[Start of Selection]

Content validity was also assessed as part of the development studies with cognitive interviews or pilot tests or in separate content validity studies performed after the instrument was developed, primarily studies translating an instrument. Some development studies assessed comprehensibility [47, 56, 65, 68, 73, 76, 78, 82, 87, 89, 93, 95, 105, 107,108,109,110,111] or comprehensiveness [65, 68] with interviews or pilot tests on samples representing the target population. These were rated as either “adequate” [93, 107] or “doubtful” quality [47, 56, 65, 68, 73, 76, 78, 82, 87, 89, 95, 105, 108,109,110,111]. The rest of the development studies could not be rated, either because it was unclear whether a pilot test or interview was performed, or which aspect of content validity was assessed. Most of the content validity studies assessed comprehensibility [41, 49, 51, 52, 54, 58, 59, 84, 88, 90, 92, 97,98,99,100,101, 103, 106] and only a few assessed relevance or comprehensiveness [59, 84, 88, 99, 103]. All content validity studies were rated as doubtful quality [41, 49, 51, 52, 54, 58, 59, 84, 88, 90, 92, 97,98,99,100,101, 103, 106].

[End of Selection]

*Set exercise 1*: Rewrite the paragraph that opens "Content validity was also assessed" in the excerpt on content validity as a short bulleted list that keeps its main facts.
*Set exercise 2*: Summarize the excerpt on content validity in two sentences.

[Start of Material]

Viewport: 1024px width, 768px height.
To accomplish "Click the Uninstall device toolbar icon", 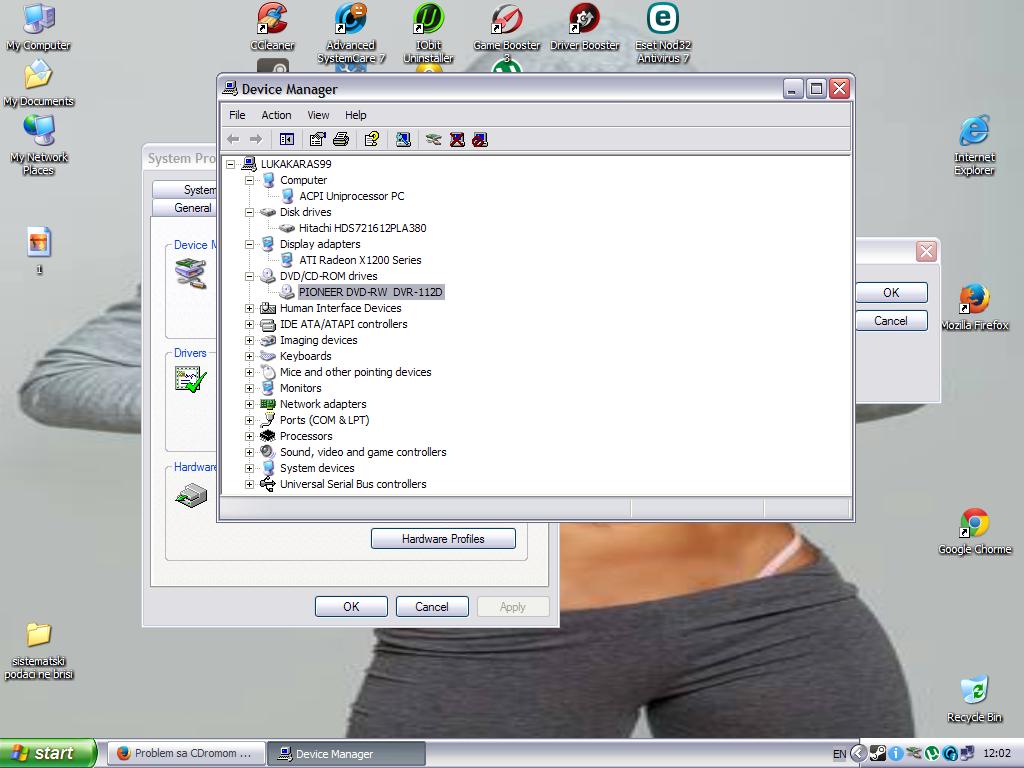I will tap(457, 139).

[End of Material]

*Output 1*:
- Content validity was assessed either within development studies, through cognitive interviews or pilot tests, or in separate content validity studies done after development, mostly studies translating an instrument.
- Some development studies assessed comprehensibility or comprehensiveness using interviews or pilot tests on samples representing the target population.
- Two of these were rated "adequate" and the rest "doubtful."
- The remaining development studies could not be rated because it was unclear whether a pilot test or interview had been done, or which aspect of content validity was assessed.
- Most separate content validity studies assessed comprehensibility, and only a few assessed relevance or comprehensiveness.
- All separate content validity studies were rated as doubtful quality.

*Output 2*: Content validity was assessed either in development studies, through interviews or pilot tests, or in later separate studies, mostly translations. Development studies that could be rated were judged adequate or doubtful, while all separate content validity studies, most of which assessed comprehensibility, were rated doubtful quality.